I grew up in the skinny piece of land know as England between the Irish Sea and the North Sea. I was always captivated by the romanticism of the Seas. I was drawn to the adventure and tragedy attached to them. I began the Sea Collector project in 2009, by accident, unaware of what I was embarking on. At the time I was living in Japan working as an assistant language teacher in junior high schools in Kobe, a port city on the Seto Inland Sea. I was drifting through the world and life without responsibilities, exploring and experiencing things far beyond my culturally instilled borders. On a trip to Hokkaido in February I looked at the map and felt a strange pull to waters around Hokkaido, in particular to a body of water called the Sea of Okhotsk. This deeply Russian sounding name at the northeastern edge of the Asian Continent really captivated me and I persuaded my partner to jump on a train and take the four hour journey to the town of Abashiri to spend the night there because I wanted to see this strange and mysterious sounding Sea. It was bitterly cold and the town completely depressing. It felt like somewhere forgotten, desperately clinging on to society’s memory, trying to remain in our collective conscious in an attempt to remain apart of this world. We walked in the cold fading light between the scallop processing factories and the sea, ice layered everything and the freezing wind whipped around us. I photographed what I saw. And I fell in love.
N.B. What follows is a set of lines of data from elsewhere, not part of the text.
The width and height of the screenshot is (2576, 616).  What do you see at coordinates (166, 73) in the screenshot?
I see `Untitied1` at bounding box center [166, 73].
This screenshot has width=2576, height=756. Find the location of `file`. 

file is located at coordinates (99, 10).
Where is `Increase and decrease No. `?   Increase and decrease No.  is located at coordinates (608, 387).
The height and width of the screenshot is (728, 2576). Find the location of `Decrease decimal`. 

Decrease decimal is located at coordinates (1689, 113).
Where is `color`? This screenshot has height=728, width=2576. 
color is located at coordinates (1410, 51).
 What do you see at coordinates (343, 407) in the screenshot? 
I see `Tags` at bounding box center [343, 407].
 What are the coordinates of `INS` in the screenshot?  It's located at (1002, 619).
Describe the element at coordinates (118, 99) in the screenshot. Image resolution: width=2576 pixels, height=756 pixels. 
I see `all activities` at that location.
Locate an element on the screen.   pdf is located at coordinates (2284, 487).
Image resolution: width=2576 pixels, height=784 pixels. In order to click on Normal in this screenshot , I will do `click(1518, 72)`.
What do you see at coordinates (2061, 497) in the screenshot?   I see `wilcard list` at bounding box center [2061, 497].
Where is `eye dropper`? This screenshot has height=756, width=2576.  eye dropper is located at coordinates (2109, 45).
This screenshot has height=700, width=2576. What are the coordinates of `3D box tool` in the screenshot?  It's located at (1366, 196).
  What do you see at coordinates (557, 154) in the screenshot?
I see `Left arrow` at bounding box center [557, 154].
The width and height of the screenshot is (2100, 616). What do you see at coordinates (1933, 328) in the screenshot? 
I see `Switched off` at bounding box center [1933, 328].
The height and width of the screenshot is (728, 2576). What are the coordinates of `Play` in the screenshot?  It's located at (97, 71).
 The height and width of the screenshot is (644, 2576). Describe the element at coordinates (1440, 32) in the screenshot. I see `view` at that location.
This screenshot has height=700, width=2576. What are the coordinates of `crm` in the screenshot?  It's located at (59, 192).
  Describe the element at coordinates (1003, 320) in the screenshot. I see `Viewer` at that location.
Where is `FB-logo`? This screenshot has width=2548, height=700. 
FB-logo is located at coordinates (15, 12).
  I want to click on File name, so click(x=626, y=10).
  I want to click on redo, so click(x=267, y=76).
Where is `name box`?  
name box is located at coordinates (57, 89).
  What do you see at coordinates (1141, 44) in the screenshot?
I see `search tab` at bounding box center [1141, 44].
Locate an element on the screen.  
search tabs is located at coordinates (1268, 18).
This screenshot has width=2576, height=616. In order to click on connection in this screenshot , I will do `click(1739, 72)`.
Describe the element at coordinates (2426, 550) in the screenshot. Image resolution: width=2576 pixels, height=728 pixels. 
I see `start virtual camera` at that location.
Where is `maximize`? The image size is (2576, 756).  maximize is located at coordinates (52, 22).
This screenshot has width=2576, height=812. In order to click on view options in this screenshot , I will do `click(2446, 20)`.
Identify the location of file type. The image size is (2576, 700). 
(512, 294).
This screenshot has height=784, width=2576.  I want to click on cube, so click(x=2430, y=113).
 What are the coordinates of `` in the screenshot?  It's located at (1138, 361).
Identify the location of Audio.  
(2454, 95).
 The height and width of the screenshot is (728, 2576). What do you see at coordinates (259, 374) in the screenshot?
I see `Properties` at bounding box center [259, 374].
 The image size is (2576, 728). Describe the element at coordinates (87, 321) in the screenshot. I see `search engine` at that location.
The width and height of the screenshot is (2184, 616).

Adam Stenhouse is a photographer and artist concerned with the interactions we have with the landscapes we inhabit, and exploring the influence the landscape exerts on our society and culture. He has earned an MAA from Emily Carr University, Vancouver, BC (2012) and a BA Honours in Visual Communication from the Glasgow School of Art, UK (2006). He lives and works in Vancouver, BC.